François Bayrou named by Emmanuel Macron as France's new prime minister

French President Emmanuel Macron has named key centrist ally François Bayrou as the country’s new prime minister.

The veteran centrist becomes France’s third prime minister of 2024. Mr Macron tasked him with steering the country out of its second major political crisis in the last six months.

The priority for Mr Bayrou, a close Macron ally, will be passing a special law to roll over the 2024 budget, with a nastier battle over the 2025 legislation looming early next year.

A parliamentary revolt over the 2025 bill led to the downfall of former Prime Minister Michel Barnier's government.

Mr Bayrou, 73, is expected to put forward his list of ministers in the coming days, but will likely face the same existential difficulties as Mr Barnier in steering legislation through a hung parliament comprising three warring blocs.

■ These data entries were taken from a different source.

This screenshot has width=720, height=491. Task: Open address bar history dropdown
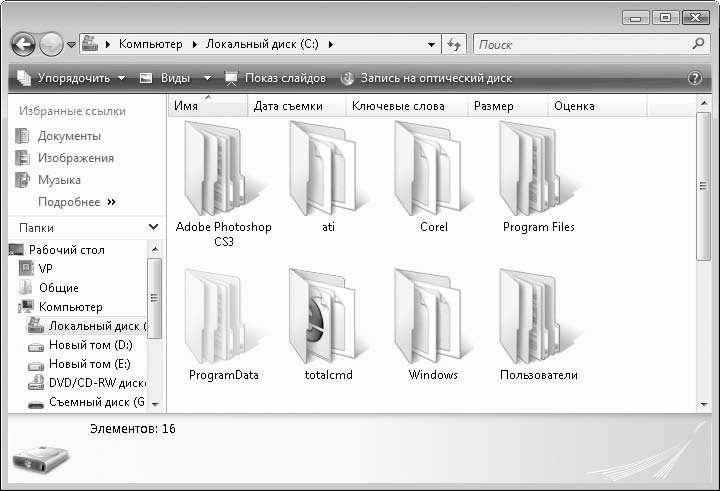click(x=431, y=44)
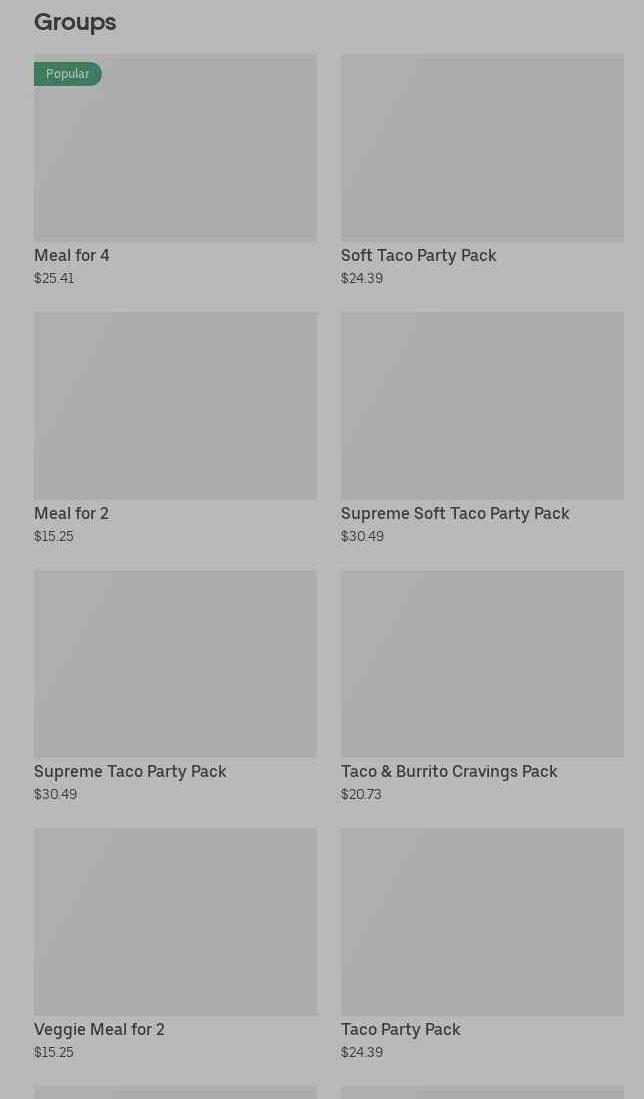Tap the Supreme Soft Taco Party Pack image

[x=482, y=406]
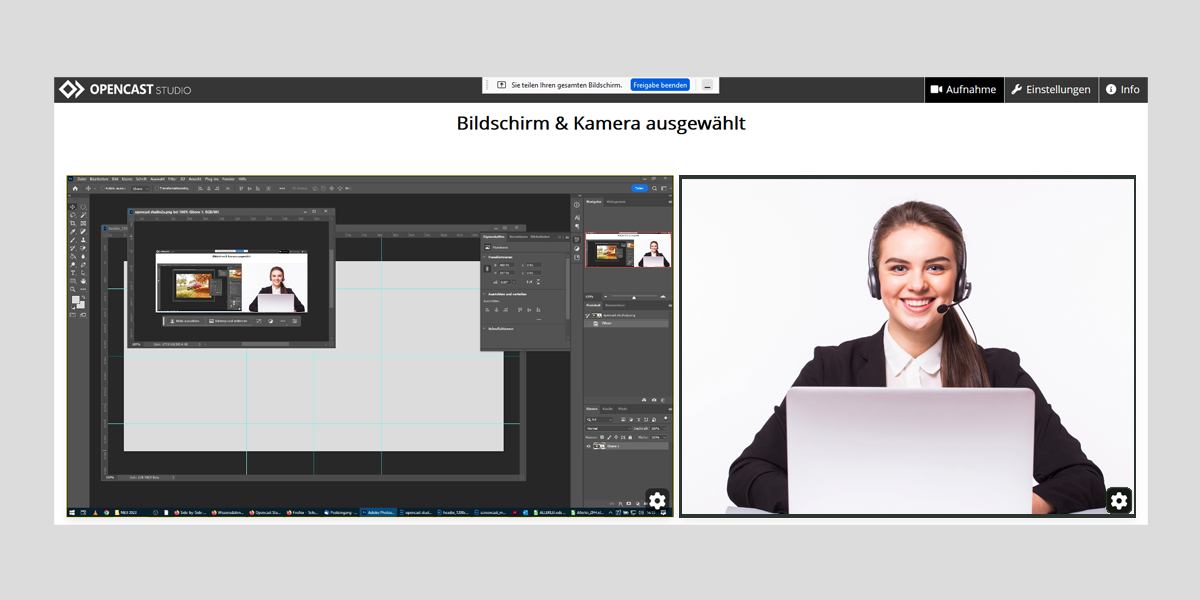Screen dimensions: 1200x600
Task: Hide the Ebene 1 layer
Action: (588, 446)
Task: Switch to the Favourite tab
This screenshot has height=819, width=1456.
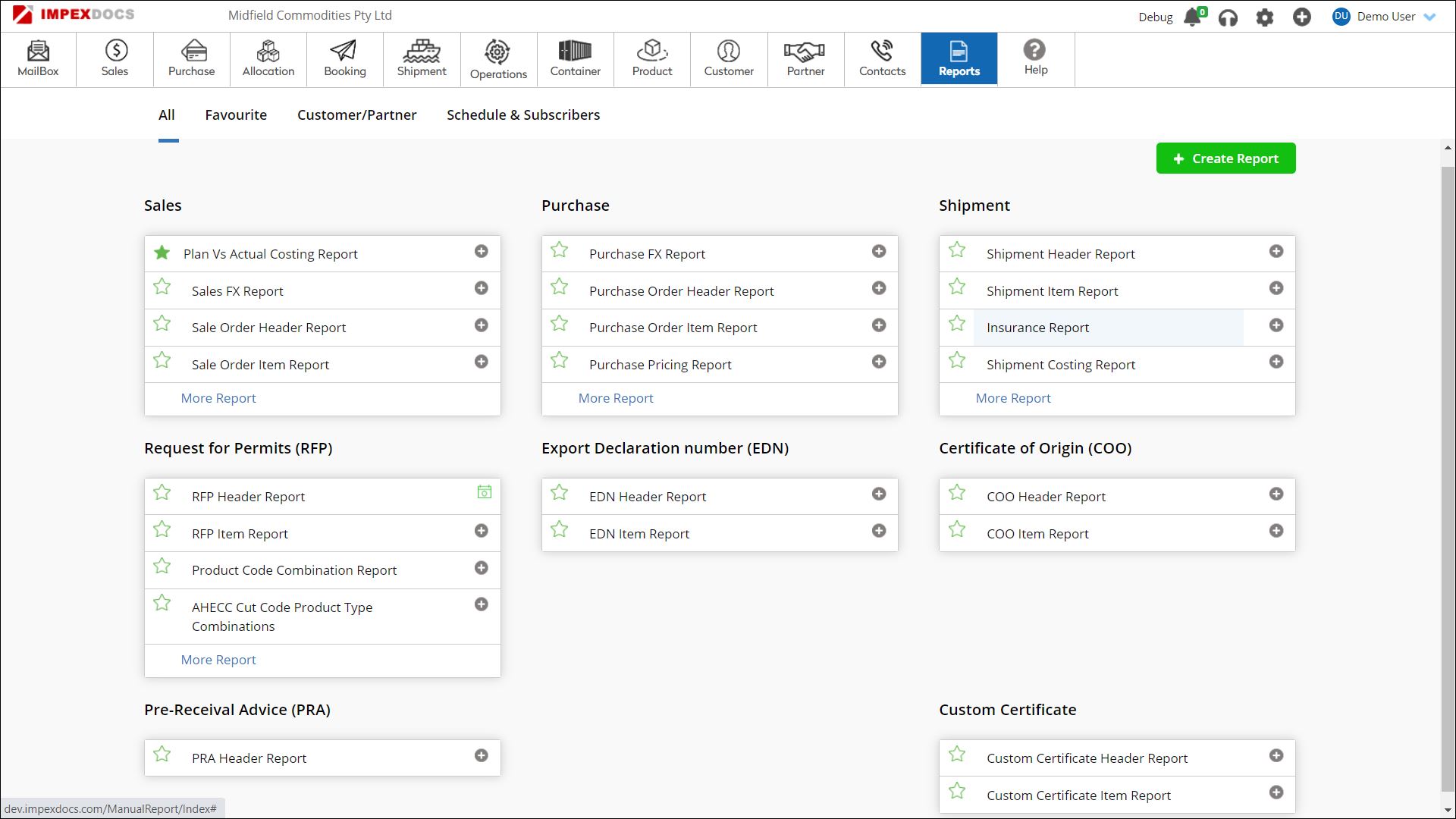Action: [x=236, y=115]
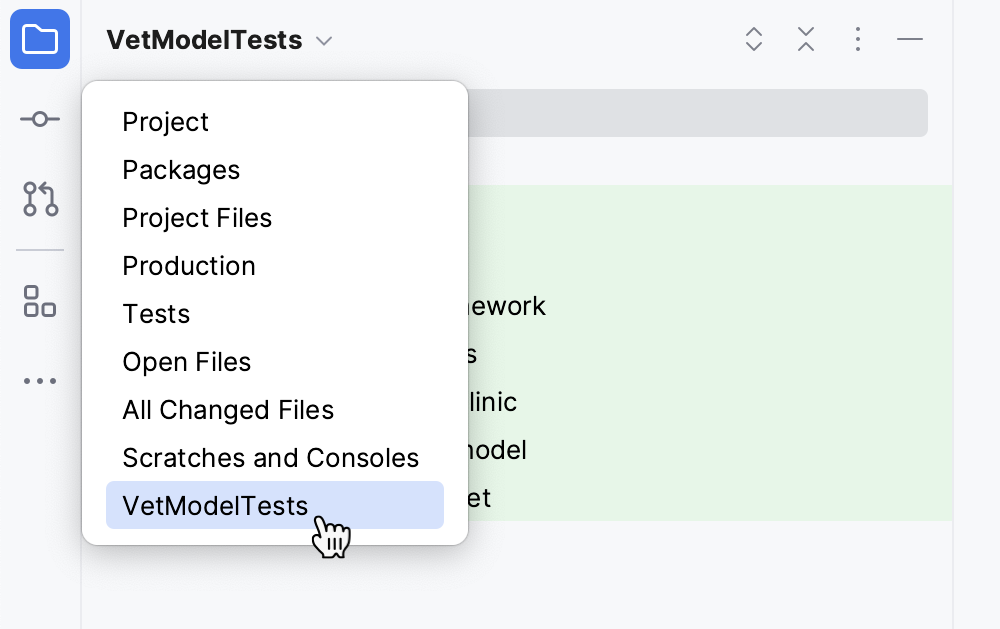
Task: Select the All Changed Files scope
Action: [228, 409]
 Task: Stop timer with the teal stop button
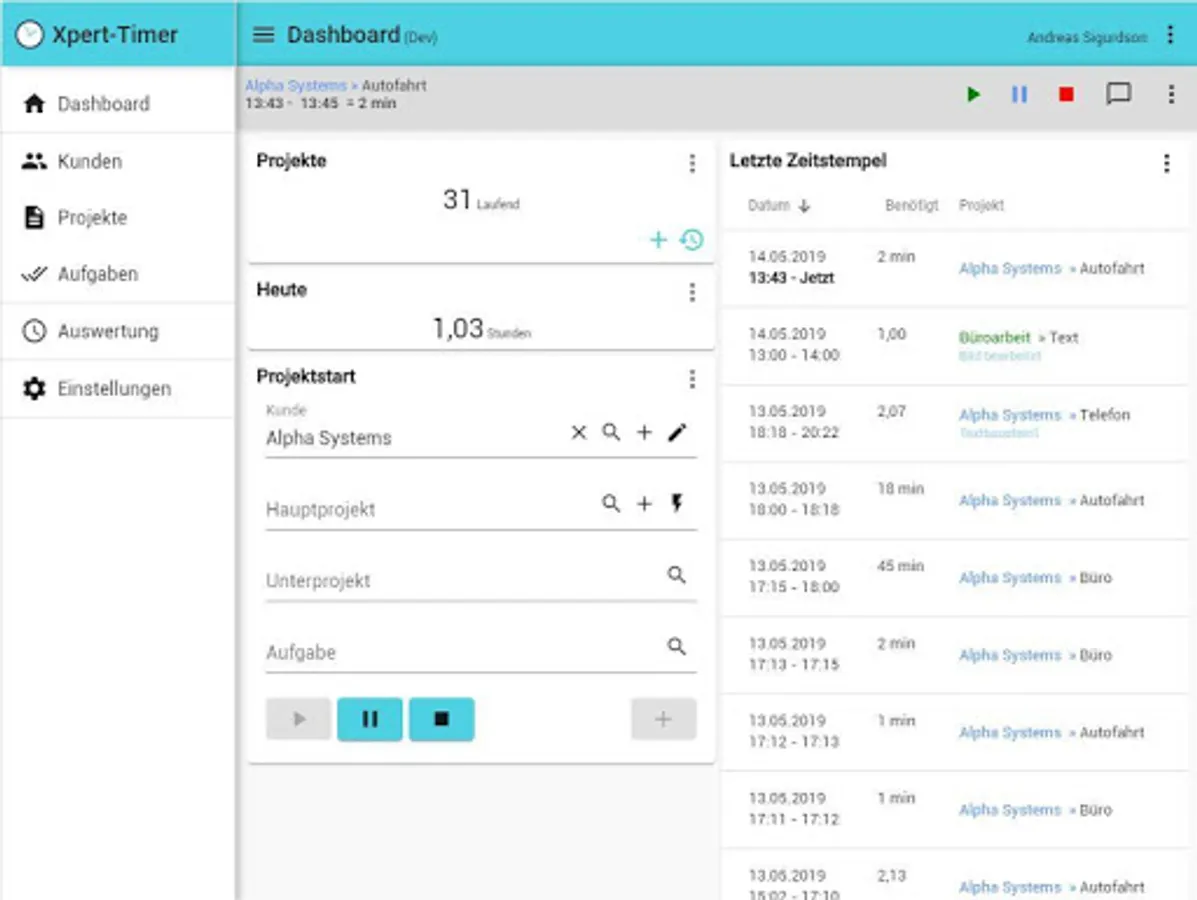click(441, 719)
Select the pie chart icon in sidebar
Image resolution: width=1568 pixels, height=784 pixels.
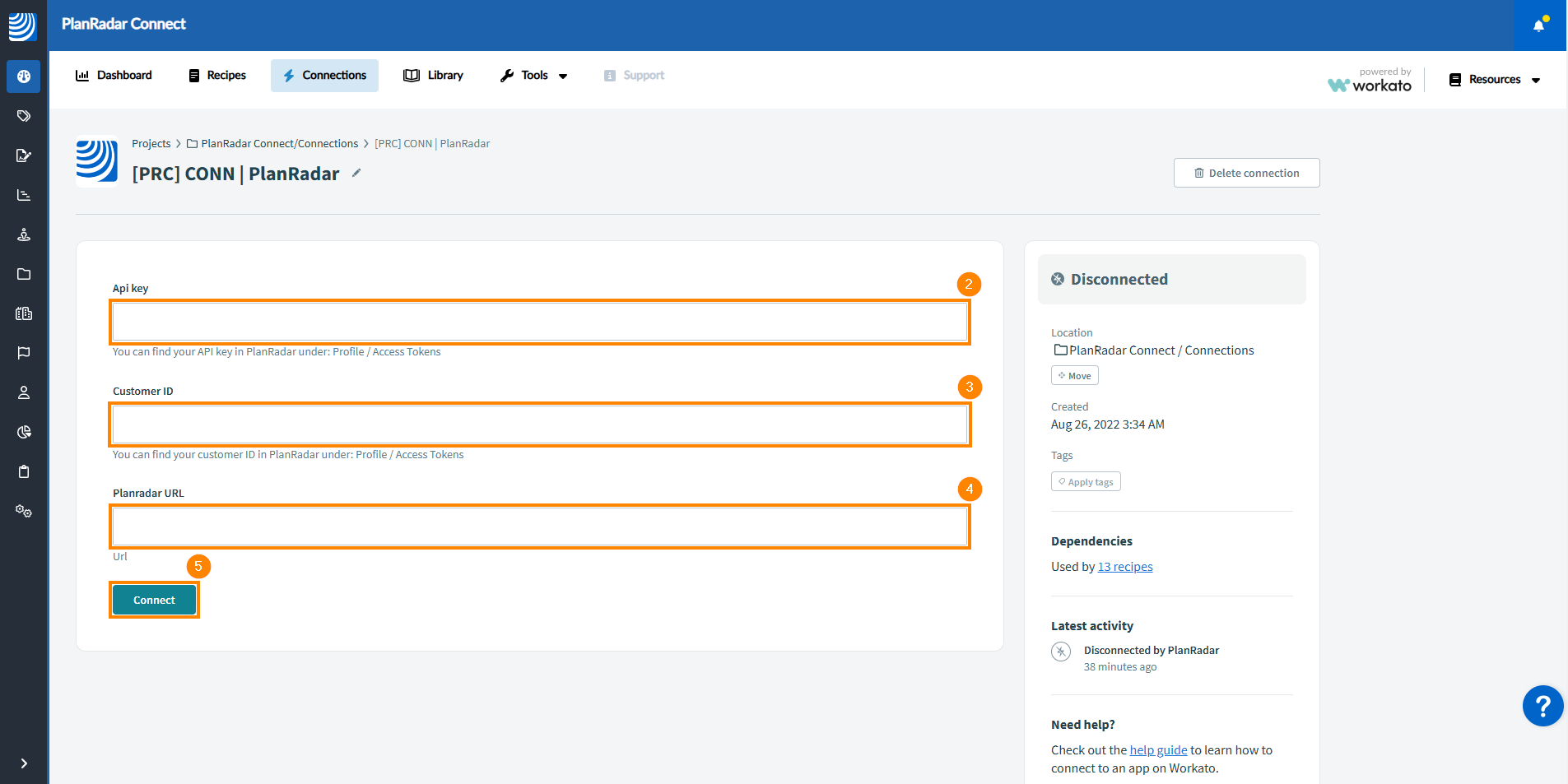pos(24,432)
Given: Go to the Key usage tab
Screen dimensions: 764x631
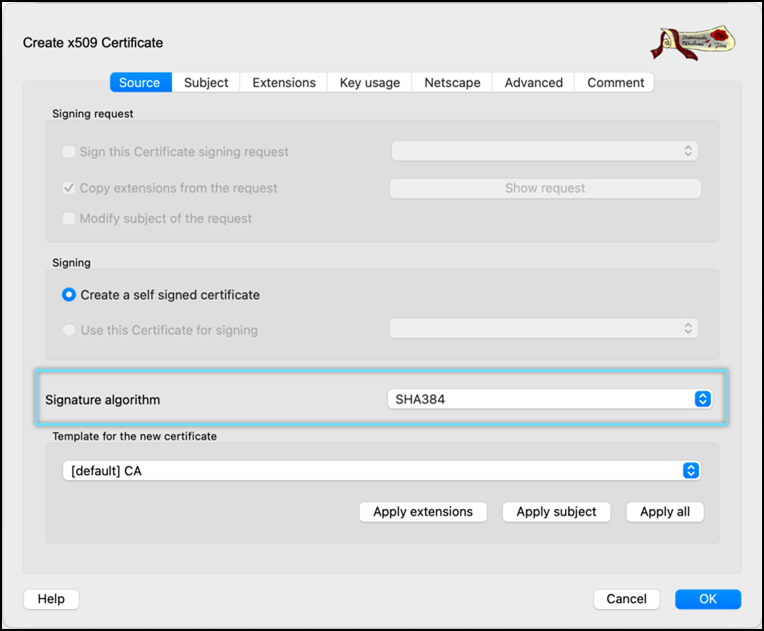Looking at the screenshot, I should [x=369, y=83].
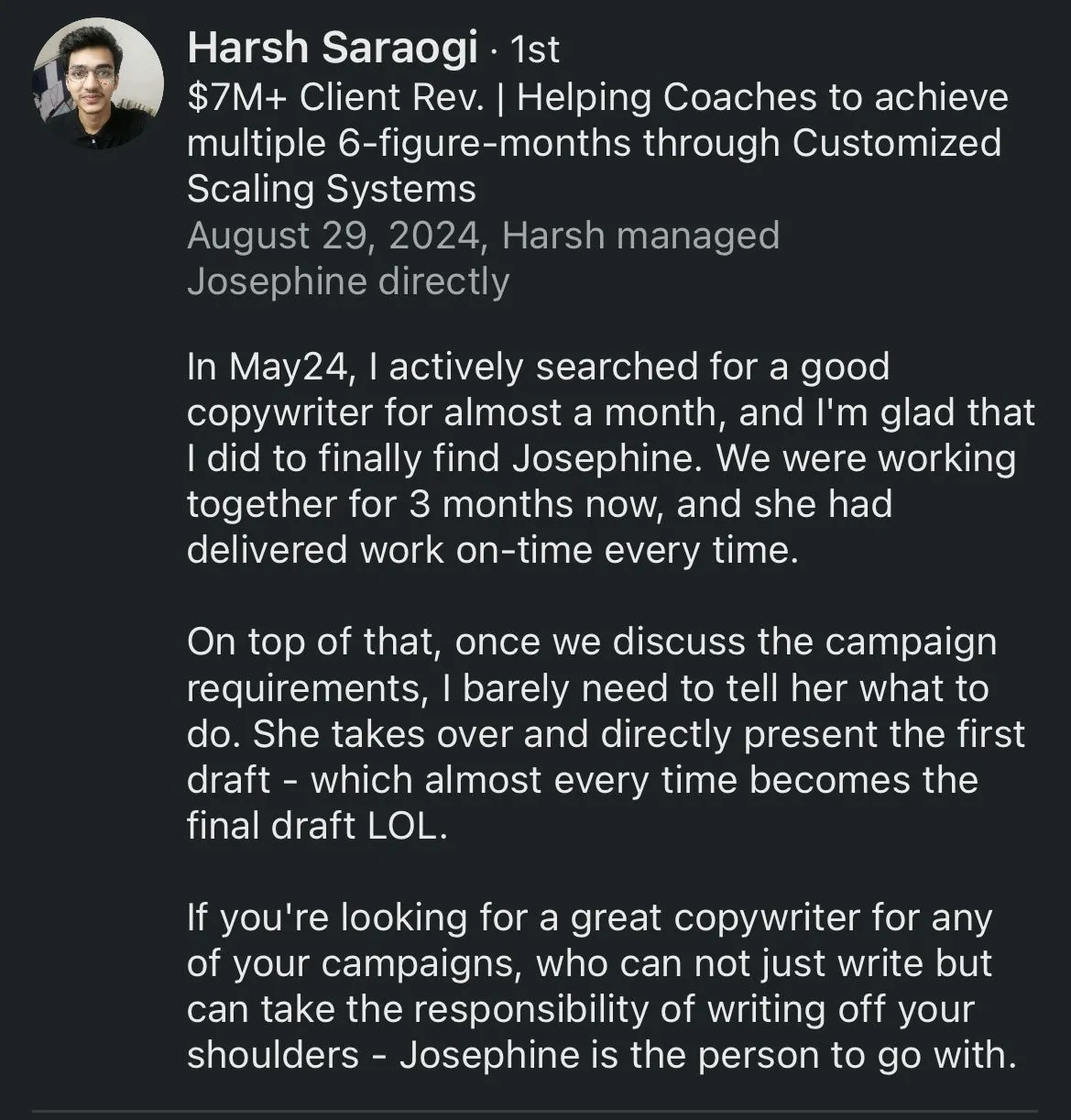Click the "final draft LOL." line
Image resolution: width=1071 pixels, height=1120 pixels.
(317, 826)
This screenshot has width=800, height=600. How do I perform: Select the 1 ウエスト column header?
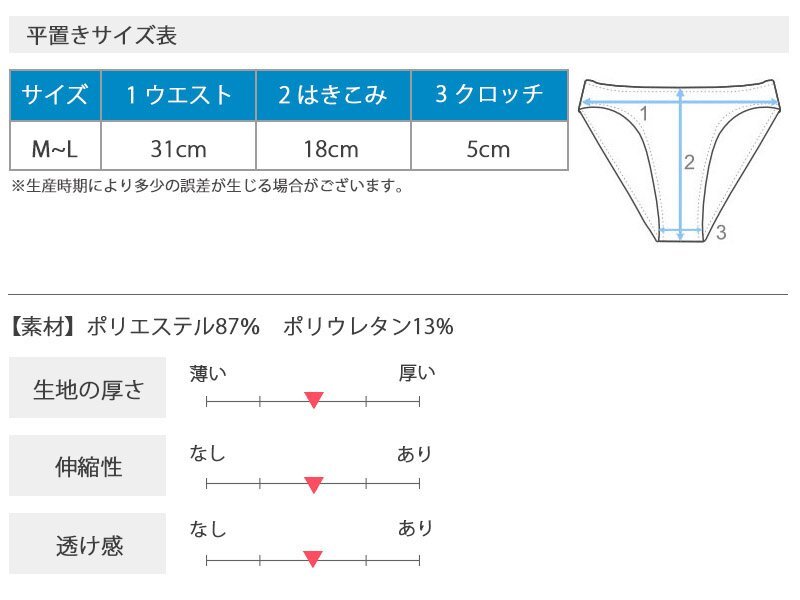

His proximity to the deeply unpopular Mr Macron will also prove a vulnerability.

France's festering political malaise has raised doubts about whether Mr Macron will complete his second presidential term, which ends in 2027. It has also lifted French borrowing costs and left a power vacuum in the heart of Europe, just as Donald Trump prepares to return to the White House.

Mr Macron spent the days after Mr Barnier's ousting speaking to leaders from the conservatives to the Communists, seeking to lock in support for Mr Bayrou. Marine Le Pen's far-right National Rally and the hard-left France Unbowed were excluded.

Any involvement of the Socialist Party in a coalition may cost Mr Macron in next year's budget.

"Now we will see how many billions the support of the Socialist Party will cost," a government adviser said on Friday.

Mr Macron will hope Mr Bayrou can stave off no-confidence votes until at least July, when France will be able to hold a new parliamentary election, but his own future as president will inevitably be questioned if the government should fall again.

Mr Bayrou, the founder of the Democratic Movement (MoDem) party which has been a part of Mr Macron's ruling alliance since 2017, has himself run for president three times, leaning on his rural roots as the longtime mayor of the south-western town of Pau.

Mr Macron appointed Mr Bayrou as justice minister in 2017 but he resigned only weeks later amid an investigation into his party's alleged fraudulent employment of parliamentary assistants. He was cleared of fraud charges this year.